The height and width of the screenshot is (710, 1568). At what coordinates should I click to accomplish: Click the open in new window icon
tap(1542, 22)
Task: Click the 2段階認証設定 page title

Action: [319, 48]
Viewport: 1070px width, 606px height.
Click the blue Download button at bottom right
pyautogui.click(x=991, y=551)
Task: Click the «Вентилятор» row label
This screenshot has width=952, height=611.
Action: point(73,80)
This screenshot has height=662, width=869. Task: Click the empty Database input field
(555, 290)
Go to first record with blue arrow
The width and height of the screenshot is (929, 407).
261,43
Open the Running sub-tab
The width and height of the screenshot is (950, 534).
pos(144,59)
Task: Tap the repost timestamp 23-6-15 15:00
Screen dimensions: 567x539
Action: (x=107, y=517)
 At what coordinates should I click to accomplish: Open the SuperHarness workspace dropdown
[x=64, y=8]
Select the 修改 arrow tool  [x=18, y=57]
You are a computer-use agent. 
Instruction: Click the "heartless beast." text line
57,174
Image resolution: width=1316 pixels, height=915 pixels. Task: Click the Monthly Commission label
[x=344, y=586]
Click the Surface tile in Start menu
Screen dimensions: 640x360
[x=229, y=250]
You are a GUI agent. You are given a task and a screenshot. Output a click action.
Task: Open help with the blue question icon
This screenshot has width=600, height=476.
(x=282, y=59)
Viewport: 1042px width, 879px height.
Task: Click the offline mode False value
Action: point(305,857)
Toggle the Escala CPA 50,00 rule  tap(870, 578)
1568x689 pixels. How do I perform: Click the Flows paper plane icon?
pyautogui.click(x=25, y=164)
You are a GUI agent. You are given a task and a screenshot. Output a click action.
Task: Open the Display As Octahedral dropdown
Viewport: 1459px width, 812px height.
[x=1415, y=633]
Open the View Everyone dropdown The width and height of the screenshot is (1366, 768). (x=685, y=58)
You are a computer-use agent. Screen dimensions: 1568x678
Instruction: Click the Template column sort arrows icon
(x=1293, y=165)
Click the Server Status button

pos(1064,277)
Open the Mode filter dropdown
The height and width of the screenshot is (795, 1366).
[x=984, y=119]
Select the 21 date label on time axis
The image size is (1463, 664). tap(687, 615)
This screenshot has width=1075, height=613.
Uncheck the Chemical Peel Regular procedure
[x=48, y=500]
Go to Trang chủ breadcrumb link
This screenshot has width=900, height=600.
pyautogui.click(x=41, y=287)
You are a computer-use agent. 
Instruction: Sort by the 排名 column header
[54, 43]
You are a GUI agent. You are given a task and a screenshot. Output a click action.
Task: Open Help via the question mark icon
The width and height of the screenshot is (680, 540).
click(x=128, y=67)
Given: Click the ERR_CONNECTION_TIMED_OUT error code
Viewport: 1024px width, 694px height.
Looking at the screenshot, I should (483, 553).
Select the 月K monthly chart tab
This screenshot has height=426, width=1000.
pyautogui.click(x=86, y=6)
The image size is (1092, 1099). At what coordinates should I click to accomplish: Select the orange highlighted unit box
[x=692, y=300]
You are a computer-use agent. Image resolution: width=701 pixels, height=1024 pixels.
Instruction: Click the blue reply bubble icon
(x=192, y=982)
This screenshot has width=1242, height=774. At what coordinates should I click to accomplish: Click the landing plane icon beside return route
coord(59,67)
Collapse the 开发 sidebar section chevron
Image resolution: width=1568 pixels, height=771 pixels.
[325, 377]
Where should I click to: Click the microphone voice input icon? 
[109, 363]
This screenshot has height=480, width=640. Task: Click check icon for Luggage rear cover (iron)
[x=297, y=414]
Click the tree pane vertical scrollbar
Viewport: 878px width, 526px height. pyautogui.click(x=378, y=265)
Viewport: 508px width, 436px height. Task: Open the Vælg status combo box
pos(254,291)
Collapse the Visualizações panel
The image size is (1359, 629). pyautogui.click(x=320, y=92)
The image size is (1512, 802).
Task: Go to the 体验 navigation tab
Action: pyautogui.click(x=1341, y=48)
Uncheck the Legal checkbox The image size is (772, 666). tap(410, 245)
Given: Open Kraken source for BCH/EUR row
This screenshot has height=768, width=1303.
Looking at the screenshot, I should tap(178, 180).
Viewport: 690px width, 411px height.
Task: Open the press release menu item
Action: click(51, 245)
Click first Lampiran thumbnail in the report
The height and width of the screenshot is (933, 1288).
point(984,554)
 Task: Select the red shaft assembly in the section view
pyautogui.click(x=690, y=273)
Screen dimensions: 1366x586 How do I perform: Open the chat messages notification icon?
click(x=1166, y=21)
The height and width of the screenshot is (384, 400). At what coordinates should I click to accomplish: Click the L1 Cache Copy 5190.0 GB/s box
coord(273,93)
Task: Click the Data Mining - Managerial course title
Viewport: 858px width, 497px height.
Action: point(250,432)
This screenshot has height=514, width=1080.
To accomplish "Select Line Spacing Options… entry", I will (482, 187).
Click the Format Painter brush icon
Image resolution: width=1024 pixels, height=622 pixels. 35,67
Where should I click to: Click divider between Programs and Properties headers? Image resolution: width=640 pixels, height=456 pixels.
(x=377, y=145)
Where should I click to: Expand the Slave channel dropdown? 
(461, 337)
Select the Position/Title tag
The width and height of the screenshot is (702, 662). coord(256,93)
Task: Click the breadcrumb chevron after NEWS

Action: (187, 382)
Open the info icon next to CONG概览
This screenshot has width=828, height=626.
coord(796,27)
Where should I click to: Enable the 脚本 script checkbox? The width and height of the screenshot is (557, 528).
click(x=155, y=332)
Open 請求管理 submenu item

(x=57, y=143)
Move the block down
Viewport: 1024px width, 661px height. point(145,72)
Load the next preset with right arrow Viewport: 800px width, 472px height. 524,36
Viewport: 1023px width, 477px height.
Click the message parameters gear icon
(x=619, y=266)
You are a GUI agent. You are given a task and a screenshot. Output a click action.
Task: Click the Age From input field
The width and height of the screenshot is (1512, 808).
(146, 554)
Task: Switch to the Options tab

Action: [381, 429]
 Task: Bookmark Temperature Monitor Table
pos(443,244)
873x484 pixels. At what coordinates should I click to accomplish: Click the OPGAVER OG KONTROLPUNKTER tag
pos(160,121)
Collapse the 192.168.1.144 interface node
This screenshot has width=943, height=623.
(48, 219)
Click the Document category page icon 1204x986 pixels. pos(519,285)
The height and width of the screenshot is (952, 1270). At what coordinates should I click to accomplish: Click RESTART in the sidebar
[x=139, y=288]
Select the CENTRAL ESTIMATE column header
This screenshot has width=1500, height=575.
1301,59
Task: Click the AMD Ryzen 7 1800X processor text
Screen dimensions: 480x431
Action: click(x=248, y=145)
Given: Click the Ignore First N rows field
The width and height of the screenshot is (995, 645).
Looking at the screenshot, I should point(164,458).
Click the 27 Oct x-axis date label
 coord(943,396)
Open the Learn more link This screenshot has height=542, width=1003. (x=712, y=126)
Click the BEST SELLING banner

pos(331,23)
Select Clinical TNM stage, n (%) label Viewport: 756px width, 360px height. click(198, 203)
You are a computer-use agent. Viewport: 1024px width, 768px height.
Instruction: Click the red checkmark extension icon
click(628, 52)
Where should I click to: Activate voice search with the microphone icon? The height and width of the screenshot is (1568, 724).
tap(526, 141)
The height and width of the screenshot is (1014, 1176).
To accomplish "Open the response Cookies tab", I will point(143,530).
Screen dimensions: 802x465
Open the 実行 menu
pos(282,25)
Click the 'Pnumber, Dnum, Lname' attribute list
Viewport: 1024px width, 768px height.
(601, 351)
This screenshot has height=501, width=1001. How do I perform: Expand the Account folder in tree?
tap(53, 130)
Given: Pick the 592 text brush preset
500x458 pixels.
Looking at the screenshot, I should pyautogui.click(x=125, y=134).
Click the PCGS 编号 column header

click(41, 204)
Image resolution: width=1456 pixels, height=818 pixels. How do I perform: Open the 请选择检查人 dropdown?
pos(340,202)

──────────────────────────────

● Exercise brief:
Extract every line from the records above that contains the word "will".

● Finished task:
To accomplish "Select Line Spacing Options… entry", I will (482, 187).
To accomplish "Open the response Cookies tab", I will point(143,530).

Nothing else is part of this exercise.